Injected Context Format

[What you know about {username}:]
Profile: GTA grinder (rank 400+), sarcastic, works night shifts, hates BRs. Banters with the bot.
Recent: Said they're quitting Warzone (2 days ago) | Excited about GTA DLC (yesterday)
Relevant: Mentioned trying to hit rank 500 in GTA (3 weeks ago)

Target: ~200-400 tokens of memory context per chat interaction.

Memory Maintenance

Pruning (daily background task)

DELETE FROM UserMemory WHERE ExpiresAt < SYSUTCDATETIME()

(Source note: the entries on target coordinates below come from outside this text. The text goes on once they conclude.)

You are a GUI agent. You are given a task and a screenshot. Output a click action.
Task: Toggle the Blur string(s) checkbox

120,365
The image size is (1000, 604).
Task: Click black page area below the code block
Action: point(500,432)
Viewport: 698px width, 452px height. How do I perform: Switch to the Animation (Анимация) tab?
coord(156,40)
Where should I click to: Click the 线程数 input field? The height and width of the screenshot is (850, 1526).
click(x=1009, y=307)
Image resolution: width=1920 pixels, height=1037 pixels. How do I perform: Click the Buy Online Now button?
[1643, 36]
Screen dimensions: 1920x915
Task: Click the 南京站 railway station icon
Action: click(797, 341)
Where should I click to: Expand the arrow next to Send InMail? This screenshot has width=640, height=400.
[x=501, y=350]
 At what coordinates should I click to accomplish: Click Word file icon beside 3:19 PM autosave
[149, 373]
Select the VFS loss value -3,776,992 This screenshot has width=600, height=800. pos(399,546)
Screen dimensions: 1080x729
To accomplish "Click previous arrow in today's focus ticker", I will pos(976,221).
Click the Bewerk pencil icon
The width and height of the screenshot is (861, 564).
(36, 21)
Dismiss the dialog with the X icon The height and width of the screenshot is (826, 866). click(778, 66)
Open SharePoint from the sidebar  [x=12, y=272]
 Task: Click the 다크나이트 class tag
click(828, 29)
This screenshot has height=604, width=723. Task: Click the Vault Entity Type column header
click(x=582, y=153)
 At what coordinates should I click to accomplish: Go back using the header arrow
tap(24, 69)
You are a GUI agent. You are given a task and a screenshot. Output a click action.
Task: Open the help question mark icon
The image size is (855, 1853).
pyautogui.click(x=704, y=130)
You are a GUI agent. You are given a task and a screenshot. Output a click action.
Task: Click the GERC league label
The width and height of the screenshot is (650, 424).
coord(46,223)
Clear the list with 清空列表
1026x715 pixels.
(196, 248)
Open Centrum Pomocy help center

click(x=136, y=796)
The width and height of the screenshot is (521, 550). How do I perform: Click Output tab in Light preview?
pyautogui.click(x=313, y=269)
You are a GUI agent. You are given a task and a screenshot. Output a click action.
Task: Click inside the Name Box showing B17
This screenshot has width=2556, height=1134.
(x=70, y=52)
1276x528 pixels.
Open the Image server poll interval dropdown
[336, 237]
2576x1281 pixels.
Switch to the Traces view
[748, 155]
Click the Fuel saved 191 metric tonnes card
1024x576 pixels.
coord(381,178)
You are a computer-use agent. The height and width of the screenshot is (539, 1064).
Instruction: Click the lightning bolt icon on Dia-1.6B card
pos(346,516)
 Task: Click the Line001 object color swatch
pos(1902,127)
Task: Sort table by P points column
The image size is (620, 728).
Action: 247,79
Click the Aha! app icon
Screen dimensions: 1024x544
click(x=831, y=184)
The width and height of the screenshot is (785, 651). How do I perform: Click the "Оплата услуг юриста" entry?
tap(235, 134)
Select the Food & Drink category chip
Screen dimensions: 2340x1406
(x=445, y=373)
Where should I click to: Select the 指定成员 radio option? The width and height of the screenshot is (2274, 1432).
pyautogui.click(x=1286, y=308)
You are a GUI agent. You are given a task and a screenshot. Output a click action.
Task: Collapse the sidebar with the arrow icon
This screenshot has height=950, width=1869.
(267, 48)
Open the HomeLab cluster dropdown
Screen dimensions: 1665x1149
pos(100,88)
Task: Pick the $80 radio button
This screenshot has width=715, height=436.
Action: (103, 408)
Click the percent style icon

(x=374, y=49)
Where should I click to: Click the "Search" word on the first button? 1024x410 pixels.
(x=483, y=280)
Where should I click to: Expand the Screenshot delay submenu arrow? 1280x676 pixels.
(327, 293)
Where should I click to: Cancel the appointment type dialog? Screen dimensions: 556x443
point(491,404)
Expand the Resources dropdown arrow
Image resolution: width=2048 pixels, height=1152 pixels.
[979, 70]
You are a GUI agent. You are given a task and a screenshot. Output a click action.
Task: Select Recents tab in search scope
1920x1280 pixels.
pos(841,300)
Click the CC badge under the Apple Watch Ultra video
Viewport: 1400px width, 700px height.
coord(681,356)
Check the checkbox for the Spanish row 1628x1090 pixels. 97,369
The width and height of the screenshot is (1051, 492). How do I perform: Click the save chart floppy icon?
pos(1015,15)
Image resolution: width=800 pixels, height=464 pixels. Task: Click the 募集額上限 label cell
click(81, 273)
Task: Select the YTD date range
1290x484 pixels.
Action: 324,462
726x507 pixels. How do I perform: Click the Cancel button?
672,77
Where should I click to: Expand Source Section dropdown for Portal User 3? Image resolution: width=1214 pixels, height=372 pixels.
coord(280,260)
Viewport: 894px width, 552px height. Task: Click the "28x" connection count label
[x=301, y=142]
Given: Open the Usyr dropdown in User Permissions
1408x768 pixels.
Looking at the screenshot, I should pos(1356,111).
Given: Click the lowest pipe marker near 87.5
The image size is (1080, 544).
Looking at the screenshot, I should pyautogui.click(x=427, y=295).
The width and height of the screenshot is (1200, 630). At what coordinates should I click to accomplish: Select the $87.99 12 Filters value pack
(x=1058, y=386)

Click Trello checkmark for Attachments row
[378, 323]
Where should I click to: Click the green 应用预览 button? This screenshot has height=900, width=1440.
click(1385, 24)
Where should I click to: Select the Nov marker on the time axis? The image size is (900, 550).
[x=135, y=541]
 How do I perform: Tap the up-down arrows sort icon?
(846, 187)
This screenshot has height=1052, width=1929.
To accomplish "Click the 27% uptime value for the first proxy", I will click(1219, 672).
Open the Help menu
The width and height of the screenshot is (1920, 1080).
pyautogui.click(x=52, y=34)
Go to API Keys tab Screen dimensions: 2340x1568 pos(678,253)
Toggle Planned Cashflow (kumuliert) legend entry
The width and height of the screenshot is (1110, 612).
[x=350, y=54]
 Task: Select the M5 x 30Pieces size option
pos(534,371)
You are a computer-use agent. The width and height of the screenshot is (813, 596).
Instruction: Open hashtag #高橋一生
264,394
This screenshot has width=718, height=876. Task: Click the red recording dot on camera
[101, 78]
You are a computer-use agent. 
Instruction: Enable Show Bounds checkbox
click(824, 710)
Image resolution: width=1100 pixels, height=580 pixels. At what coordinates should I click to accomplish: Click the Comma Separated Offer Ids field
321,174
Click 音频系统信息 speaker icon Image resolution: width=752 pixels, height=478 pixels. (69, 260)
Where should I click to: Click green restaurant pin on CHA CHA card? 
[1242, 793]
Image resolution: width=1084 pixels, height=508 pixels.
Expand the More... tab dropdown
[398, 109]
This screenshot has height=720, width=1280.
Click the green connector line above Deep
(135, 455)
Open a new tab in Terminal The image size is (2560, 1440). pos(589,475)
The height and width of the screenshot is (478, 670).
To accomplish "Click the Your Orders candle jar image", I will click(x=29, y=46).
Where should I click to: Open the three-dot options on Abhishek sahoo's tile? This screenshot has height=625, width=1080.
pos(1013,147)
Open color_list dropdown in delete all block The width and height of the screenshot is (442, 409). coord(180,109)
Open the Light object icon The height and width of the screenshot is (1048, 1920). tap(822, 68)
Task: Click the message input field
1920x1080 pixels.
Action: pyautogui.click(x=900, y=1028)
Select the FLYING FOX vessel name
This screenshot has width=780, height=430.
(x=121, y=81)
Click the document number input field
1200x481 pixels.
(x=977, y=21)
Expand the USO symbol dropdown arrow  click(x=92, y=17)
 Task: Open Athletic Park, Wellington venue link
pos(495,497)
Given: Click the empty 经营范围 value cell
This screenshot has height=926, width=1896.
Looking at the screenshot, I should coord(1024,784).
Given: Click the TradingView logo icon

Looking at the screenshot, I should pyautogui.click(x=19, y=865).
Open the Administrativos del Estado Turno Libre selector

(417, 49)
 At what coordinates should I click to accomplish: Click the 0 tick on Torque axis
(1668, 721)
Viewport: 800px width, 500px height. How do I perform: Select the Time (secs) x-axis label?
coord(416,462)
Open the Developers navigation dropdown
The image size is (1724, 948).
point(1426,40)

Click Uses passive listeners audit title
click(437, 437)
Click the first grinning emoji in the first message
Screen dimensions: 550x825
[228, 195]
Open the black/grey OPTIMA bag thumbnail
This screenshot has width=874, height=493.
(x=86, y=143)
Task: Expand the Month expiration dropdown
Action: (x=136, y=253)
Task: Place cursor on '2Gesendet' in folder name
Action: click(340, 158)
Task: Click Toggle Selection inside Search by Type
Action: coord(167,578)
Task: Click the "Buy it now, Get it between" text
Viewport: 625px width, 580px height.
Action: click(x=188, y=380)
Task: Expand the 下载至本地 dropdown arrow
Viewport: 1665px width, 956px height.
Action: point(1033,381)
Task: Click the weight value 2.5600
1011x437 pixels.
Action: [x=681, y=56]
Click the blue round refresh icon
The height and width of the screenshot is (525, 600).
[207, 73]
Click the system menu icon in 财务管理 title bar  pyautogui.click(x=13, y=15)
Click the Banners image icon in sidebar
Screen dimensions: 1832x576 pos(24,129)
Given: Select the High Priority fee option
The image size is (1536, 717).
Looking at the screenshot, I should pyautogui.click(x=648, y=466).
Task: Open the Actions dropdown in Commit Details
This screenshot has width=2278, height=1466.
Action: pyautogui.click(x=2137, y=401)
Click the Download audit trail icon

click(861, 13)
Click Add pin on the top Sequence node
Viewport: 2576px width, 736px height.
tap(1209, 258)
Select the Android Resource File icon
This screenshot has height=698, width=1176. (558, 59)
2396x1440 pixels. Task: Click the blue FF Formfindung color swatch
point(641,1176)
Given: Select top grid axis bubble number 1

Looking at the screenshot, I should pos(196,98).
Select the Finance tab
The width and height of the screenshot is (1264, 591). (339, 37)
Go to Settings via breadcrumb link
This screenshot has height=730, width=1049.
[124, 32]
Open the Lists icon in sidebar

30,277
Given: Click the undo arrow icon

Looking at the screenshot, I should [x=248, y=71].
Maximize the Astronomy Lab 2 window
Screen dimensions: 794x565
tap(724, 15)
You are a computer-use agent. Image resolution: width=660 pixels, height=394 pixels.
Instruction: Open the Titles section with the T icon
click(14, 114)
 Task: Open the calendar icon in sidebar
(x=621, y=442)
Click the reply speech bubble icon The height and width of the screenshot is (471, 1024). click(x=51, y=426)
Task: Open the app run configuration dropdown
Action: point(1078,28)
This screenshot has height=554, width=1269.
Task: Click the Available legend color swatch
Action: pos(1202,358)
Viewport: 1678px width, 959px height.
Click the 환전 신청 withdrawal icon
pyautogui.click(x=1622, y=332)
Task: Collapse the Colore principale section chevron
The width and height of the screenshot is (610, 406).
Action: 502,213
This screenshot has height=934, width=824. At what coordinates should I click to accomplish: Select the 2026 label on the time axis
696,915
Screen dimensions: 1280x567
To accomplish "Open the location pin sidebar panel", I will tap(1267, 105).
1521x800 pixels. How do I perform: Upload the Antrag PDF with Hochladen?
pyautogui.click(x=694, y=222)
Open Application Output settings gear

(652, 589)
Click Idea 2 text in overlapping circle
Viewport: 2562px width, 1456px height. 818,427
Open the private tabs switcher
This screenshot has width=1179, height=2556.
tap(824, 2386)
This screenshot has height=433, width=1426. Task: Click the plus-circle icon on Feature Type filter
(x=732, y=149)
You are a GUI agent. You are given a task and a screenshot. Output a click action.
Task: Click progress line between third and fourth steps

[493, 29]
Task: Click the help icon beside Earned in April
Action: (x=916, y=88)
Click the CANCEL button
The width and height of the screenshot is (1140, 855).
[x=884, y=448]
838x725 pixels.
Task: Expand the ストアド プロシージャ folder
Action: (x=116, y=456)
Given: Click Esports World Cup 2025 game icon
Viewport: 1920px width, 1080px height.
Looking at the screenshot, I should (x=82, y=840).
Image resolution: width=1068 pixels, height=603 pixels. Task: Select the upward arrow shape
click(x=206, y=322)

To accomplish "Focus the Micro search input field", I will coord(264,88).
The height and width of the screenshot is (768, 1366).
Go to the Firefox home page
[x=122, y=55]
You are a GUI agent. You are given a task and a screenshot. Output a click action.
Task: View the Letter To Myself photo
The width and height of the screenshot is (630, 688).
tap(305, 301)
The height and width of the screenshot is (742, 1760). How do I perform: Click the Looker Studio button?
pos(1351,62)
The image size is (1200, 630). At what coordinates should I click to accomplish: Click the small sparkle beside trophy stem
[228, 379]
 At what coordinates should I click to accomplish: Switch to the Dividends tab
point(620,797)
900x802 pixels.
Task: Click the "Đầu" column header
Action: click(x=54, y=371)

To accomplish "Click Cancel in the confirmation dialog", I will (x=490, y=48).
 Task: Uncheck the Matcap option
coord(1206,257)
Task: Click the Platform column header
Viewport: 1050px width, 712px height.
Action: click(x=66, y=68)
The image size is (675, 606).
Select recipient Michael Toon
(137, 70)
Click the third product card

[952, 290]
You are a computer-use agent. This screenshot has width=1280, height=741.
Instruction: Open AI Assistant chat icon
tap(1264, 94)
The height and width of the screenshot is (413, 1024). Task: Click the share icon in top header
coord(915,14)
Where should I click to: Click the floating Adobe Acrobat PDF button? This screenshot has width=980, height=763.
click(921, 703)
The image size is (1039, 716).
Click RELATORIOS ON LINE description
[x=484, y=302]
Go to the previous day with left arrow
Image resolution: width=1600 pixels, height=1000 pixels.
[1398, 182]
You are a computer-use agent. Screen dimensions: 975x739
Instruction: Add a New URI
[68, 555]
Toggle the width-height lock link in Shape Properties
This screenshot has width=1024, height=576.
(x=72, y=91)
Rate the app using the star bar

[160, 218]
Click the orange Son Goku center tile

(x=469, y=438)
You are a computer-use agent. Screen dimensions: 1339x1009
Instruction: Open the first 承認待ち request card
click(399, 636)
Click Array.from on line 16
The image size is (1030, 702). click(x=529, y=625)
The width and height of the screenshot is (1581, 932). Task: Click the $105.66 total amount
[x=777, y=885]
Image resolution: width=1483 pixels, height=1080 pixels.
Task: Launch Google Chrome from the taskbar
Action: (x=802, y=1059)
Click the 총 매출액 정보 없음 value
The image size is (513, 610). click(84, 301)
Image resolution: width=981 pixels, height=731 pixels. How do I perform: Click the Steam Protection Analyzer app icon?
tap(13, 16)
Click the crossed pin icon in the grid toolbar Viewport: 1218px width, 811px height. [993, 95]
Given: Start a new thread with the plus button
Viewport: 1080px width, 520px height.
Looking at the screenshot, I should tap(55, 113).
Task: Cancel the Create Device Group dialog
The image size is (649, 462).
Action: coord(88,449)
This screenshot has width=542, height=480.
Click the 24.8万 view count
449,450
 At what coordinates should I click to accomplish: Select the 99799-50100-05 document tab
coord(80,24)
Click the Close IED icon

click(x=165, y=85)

Also enforce a per-user cap (50 memories). When exceeded, delete oldest low-importance memories first:

-- Delete excess memories beyond cap, keeping high importance longest
DELETE FROM UserMemory
WHERE Id IN (
    SELECT Id FROM UserMemory
    WHERE UserId = ?
    ORDER BY
        CASE Importance WHEN 'high' THEN 3 WHEN 'medium' THEN 2 ELSE 1 END,
        CreatedAt DESC
    OFFSET 50 ROWS
)

Profile Consolidation

When a permanent memory is extracted, the LLM provides an updated profile_update string that incorporates the new fact into the existing profile. This replaces UserNotes directly — no separate consolidation task needed.

Integration Changes

File Changes
utils/database.py Add UserMemory table creation in schema. Add CRUD: save_memory(), get_recent_memories(), get_memories_by_topics(), prune_expired_memories(), prune_excess_memories(). Update save_user_state() (no schema change needed).
utils/llm_client.py Add extract_memories() method with MEMORY_EXTRACTION_TOOL. Add MEMORY_EXTRACTION_PROMPT for the extraction system prompt.
utils/drama_tracker.py update_user_notes() changes from appending timestamped lines to replacing the full profile string when a profile update is provided. Keep backward compat for non-profile note_updates during transition.
cogs/chat.py At chat time: query DB for memories, build memory context block, inject into prompt. After reply: fire-and-forget memory extraction task.
cogs/sentiment/ Route note_update from analysis into UserMemory table (expiring) or UserNotes profile update (permanent).
bot.py Start daily memory pruning background task on bot ready.

What Stays the Same

  • In-memory _chat_history deque (10 turns per channel) for immediate conversation coherence
  • All existing moderation/analysis logic
  • Mode system and personality prompts (memory context is additive)
  • UserState table schema (no changes)
  • Existing DramaTracker hydration flow

Token Budget

Per chat interaction:

  • Profile summary: ~50-100 tokens
  • Recent memories (5): ~75-125 tokens
  • Topic-matched memories (5): ~75-125 tokens
  • Total memory context: ~200-350 tokens

Memory extraction call (background, triage model): ~500 input tokens, ~200 output tokens per conversation.